— Жись у меня трудная, милок. Оттого и я сама такая неприкаянная, и неласковая. Были бы у меня доллары, я бы повеселела, может быть, надел бы получила, а так, где правды искать? Придется самому Кучме писать, у него просить, авось, чего-нибудь да выйдет. Говорят, под лежачий камень вода не текет. Будь здоров, народный избранник. Будешь так и дальше вести, я за тебя голосовать не стану.
— Это ваше полное право. Могу только сказать, что ваш один голос ничего не решит.
Марфа Селивановна ушла, расстроенная. Дома она взяла школьную тетрадь и плохо заточенный карандаш и стала писать прямо президенту независимой Украины, не зная о том, насколько это трудное и, как правило, бесперспективное дело. Президент один, а народу — пятьдесят миллионов. Трудно предполагать, что президент прочитал хоть одну жалобу своих подданных. У него просто на это нет времени. Для разбора жалоб президент содержит целый отдел, это отдел писем и жалоб трудящихся, который берет свое начало еще от коммунистического режима. Целый штат сотрудников, как было раньше, так и теперь, разбирая письма, вероятно, успевают прочитывать только обратный адрес на конверте для того, чтобы послать в областной центр, а областной центр пересылает в районный центр, а районный центр — в сельский совет. Таким образом, жалоба, посланная президенту независимой Украины на председателя сельского совета, в конечном итоге попадает в руки тому, на кого жалуются.

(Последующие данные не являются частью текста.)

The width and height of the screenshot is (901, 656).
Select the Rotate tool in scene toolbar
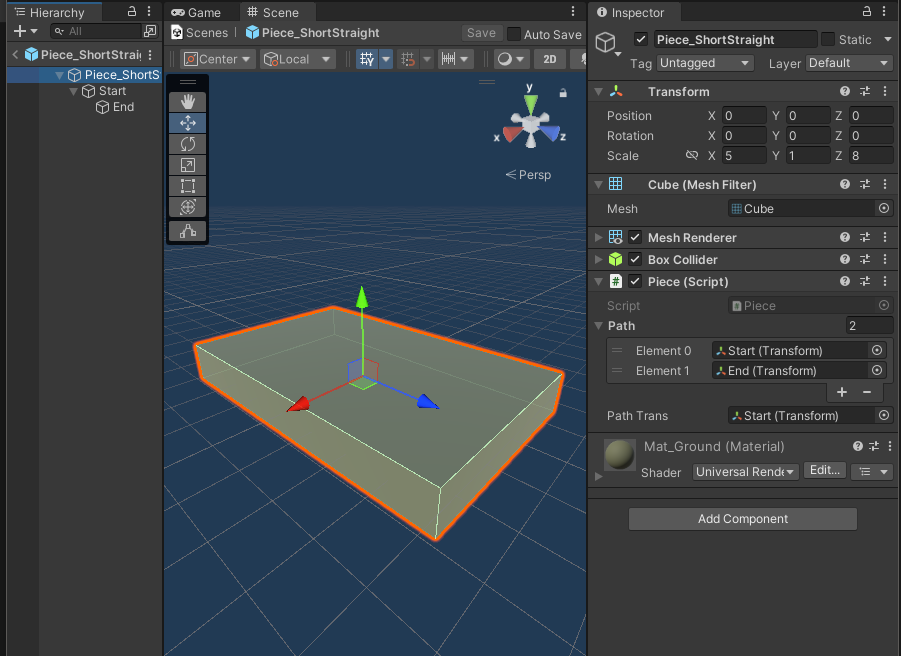[187, 144]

Точно так же было и с Марфой Селивановной. Ровно через месяц Марфу вызвали в сельсовет к Лимону.
— Это ваш почерк? — спросил Лорикэрик, тыча в нос Марфе ее жалобу. — Ну вот, и чего же вы добились? Ведь сейчас все решается на местах, знайте это, несознательная госпожа Марфа. Если бы я был несознательным человеком, я мог привлечь вас к ответственности за клевету. Но я этого делать не буду. Я расквитаюсь с вами по-другому.
— Как? — с тревогой в голосе спросила Марфа.
— Больше ко мне не приходите, и ни по одному вопросу ко мне не обращайтесь. Земли у нас нет, и я ничего выделить вам не могу. Можете жаловаться, обращаться, куда угодно, хоть к Богу. Это вам маленькое наказание за сочинение кляузы. Вот вы здесь пишете: председатель продает землю по сто долларов за сотку. Он уже продал около сто гектаров и получил десять тысяч долларов. Откуда вы знаете все это? Вы видели, вы присутствовали при этом, у вас есть свидетели, что я продаю землю? Скажите, есть или нет, да или нет?
— Свидетелей у меня нет.
— Значит, клевета. Ну, хорошо же, я… у меня тоже есть самолюбие, я тоже слаб, как и любой смертный, хоть я и народный избранник. Вы у меня ни одной материальной помощи не получите. Раньше мы вам выделяли, что-то из фонда гуманитарной помощи. Эта помощь приходит к нам из других стран, но не в адрес таких, как вы. Вы — клеветник, вы сочиняете всякую грязь и выплескиваете на голову честного человека, народного избранника. Все. Марфа Селивановна. Распишитесь вот здесь. Это есть акт, составленный мною, в котором я фиксирую ваше намерение возводить на меня клевету в письменной форме, а также сегодняшнюю клевету, высказанную мне устно только что. У меня уши разгорелись, в психике трещина возникла, как я буду принимать граждан? А их вон сколько, весь коридор забит ими.
Марфа Селивановна приняла позу зэчки, гордо подняла голову и как во времена десятилетнего путешествия по ленинским местам за далеким Уралом, гордо произнесла: от подписи отказываюсь гражданин начальник.
— Я тут так и запишу: от подписи отказалась. Это еще хуже. Это так, будто вы говорите честному человеку: сволочь и тут же отказываетесь от этого слова и утверждаете, что сказали только что: хороший человек.
Это было так похоже на зэчную жизнь, что она, покорно наклонив голову и устремив взгляд на свои грязные башмаки, вполголоса спросила:
— Можно мне идти?
— Идите, и чтоб больше этого не было.
Марфа спустилась со второго этажа, вышла на пыльную улицу и побрела в сторону дома, испытывая облегчение оттого, что возвращается домой, а не в камеру. Тут она поняла, как мало человеку надо. А земля, да Бог с ней с этой землей. «Когда я умру, мне два квадратных метра выделят, куда денутся, а пока…».